门店客流分析

This skill appears to implement the documented analysis but has two issues you should verify before installing: 1) Hard-coded import path: analyze.py inserts '/Users/yangguangwei/.openclaw/workspace-front-door' into sys.path and imports api_client. That means the skill will load code from that local path if present. Verify who authored the api_client at that location and what it does. If you don't control or trust that path, the skill could execute arbitrary local code. 2) Undeclared credentials/config: The skill calls get_copilot_data(...) to fetch store data but doesn't declare required API host or authentication environment variables. Inspect api_client.get_copilot_data to see where it sends requests and which credentials it uses. Ensure it doesn't send data to unexpected endpoints or read secrets from your environment (e.g., ~/.aws, token files, or other local config).
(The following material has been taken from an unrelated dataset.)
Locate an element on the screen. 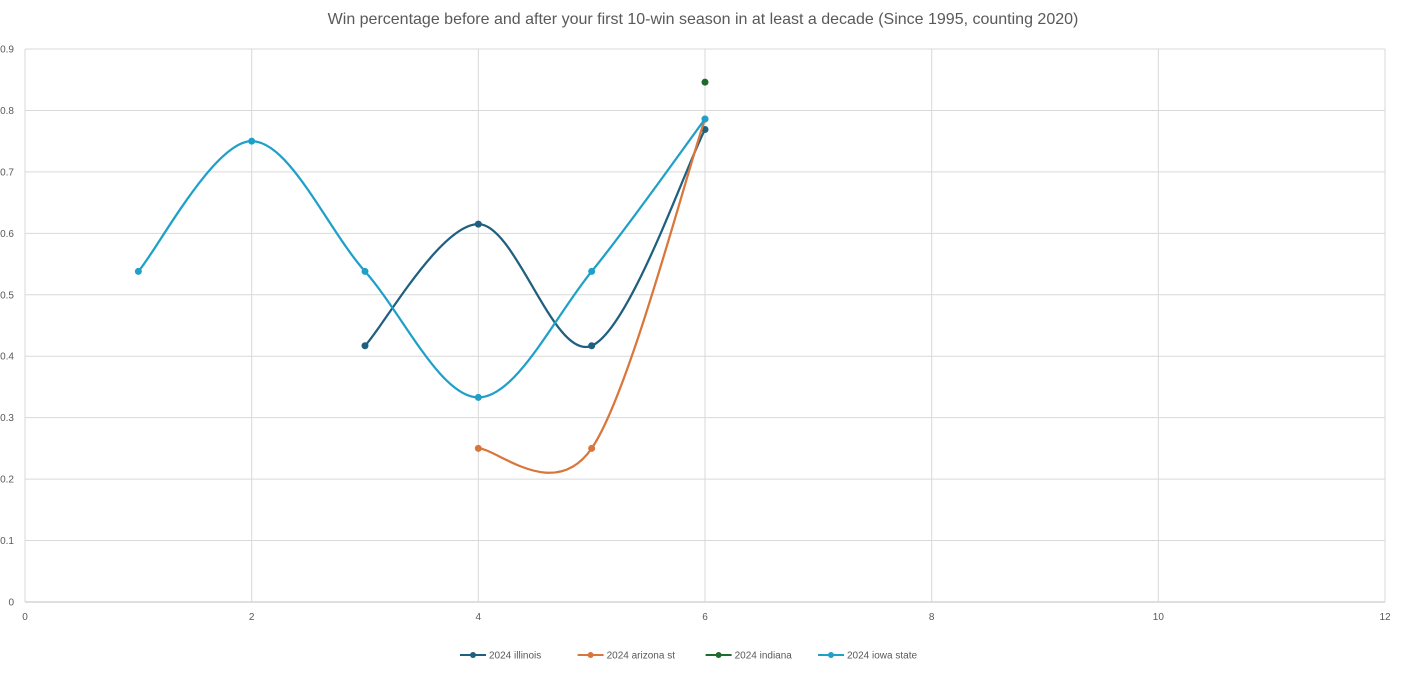 The width and height of the screenshot is (1407, 673). y-tick-label: 0.9 is located at coordinates (7, 50).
Recommended actions before use: - Open and review the api_client implementation that will be imported in your environment (or run the skill in an isolated sandbox where you control api_client). - Replace the hard-coded sys.path insertion with a documented import/install mechanism (or vendor a minimal, audited api client in the skill) and require explicit env vars for API host and token. - Run the skill in a restricted environment or with network monitoring to confirm it only calls the intended API endpoint and does not exfiltrate data. If you can provide the api_client source or confirm where get_copilot_data sends requests and how it's authenticated, I can reassess and raise or lower the concern level.